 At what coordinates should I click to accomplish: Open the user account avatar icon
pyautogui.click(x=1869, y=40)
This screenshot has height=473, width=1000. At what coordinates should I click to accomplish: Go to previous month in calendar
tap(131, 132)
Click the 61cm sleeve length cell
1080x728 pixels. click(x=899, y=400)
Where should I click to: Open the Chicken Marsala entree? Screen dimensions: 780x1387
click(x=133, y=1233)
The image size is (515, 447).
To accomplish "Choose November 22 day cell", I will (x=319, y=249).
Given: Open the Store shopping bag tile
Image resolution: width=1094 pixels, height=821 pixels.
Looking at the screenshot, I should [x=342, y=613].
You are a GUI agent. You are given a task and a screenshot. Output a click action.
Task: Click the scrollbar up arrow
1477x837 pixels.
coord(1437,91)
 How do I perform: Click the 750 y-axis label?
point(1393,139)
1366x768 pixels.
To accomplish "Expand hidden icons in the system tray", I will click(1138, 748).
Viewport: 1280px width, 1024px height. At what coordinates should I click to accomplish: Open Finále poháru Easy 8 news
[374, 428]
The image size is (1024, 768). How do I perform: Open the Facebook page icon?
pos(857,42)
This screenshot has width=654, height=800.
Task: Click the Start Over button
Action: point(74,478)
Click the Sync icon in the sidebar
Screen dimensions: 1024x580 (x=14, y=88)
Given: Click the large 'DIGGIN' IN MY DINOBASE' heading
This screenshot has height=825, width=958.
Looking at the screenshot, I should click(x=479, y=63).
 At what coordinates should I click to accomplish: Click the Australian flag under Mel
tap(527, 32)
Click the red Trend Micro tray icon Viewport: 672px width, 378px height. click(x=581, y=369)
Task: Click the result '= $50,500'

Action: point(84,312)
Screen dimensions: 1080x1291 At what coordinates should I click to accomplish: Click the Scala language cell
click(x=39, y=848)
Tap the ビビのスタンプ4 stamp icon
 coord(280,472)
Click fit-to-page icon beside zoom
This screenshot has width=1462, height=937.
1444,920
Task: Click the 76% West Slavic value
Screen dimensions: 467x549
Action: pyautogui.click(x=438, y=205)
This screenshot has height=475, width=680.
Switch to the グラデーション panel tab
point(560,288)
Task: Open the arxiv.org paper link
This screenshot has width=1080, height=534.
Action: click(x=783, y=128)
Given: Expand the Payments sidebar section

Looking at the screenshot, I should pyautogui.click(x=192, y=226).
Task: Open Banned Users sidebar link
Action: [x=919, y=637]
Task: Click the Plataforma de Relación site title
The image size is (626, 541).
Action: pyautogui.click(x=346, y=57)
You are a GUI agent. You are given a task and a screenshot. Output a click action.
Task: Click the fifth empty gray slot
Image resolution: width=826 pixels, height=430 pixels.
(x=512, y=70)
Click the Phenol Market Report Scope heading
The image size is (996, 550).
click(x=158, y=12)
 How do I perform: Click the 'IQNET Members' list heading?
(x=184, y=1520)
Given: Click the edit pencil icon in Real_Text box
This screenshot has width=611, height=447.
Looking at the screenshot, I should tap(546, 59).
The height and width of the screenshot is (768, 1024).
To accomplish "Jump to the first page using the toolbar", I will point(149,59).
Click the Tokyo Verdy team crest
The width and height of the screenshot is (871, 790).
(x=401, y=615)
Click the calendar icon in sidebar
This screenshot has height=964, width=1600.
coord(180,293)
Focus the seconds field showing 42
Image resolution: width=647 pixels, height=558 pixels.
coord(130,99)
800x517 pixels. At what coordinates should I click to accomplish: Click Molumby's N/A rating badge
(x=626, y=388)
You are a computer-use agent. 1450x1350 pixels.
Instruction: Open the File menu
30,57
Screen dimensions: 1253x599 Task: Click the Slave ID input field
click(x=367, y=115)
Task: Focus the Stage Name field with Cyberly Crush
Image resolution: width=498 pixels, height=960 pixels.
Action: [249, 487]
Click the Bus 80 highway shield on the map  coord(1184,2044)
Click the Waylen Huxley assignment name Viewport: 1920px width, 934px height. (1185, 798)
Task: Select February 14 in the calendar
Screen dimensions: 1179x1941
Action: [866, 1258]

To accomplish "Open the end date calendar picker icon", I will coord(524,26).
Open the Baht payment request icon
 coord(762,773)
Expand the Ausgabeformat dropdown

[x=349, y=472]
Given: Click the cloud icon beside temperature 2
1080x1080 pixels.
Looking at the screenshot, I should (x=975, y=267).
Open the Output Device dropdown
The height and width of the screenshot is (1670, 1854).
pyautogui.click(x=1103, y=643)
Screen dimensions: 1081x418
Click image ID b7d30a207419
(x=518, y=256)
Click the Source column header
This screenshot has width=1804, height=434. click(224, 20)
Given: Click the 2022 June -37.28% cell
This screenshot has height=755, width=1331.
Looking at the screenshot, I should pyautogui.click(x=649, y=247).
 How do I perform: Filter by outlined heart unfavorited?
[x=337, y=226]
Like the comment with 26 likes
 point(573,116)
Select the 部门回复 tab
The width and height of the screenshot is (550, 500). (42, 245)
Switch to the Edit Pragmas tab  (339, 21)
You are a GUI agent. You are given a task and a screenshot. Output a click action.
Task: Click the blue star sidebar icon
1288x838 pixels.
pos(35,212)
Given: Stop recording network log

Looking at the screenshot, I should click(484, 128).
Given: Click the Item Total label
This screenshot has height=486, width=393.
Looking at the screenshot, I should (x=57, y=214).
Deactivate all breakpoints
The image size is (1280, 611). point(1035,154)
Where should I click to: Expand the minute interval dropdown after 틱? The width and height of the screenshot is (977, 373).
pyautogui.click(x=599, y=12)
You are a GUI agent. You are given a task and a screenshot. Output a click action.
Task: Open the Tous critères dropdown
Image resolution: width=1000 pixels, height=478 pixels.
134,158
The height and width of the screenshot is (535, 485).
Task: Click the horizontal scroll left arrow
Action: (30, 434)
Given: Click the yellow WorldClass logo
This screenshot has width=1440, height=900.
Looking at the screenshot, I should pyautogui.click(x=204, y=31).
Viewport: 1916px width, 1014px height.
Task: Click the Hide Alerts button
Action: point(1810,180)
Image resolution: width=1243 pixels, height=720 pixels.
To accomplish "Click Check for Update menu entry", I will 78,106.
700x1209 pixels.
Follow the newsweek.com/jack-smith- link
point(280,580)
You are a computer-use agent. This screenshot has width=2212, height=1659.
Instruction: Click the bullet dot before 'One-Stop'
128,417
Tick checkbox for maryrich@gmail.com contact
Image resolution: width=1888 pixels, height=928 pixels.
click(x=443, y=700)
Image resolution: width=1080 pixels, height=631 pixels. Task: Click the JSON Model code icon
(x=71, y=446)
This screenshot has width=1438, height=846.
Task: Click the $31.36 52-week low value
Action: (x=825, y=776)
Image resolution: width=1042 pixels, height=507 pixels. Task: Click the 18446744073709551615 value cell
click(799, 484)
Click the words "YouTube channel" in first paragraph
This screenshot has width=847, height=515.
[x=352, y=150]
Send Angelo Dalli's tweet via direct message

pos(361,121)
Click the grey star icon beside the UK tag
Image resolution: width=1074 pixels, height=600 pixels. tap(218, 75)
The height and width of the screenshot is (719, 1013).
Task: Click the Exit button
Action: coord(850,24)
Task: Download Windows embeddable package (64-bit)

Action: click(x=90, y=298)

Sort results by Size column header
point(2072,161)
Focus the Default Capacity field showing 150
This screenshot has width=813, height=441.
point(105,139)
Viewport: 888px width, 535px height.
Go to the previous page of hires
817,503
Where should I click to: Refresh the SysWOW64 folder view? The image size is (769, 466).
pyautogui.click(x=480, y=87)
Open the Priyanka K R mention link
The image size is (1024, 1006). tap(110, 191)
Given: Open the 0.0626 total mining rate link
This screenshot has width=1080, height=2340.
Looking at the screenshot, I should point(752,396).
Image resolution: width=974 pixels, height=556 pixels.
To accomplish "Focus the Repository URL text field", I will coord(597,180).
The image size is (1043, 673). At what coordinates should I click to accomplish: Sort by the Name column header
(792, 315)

#### [EXERCISE]
Reply with exactly the lines above from the one that contains "Go to the previous page of hires" through the final line of the material, and with nothing else.

#### [RESULT OF THE EXERCISE]
Go to the previous page of hires
817,503
Where should I click to: Refresh the SysWOW64 folder view? The image size is (769, 466).
pyautogui.click(x=480, y=87)
Open the Priyanka K R mention link
The image size is (1024, 1006). tap(110, 191)
Given: Open the 0.0626 total mining rate link
This screenshot has width=1080, height=2340.
Looking at the screenshot, I should point(752,396).
Image resolution: width=974 pixels, height=556 pixels.
To accomplish "Focus the Repository URL text field", I will coord(597,180).
The image size is (1043, 673). At what coordinates should I click to accomplish: Sort by the Name column header
(792, 315)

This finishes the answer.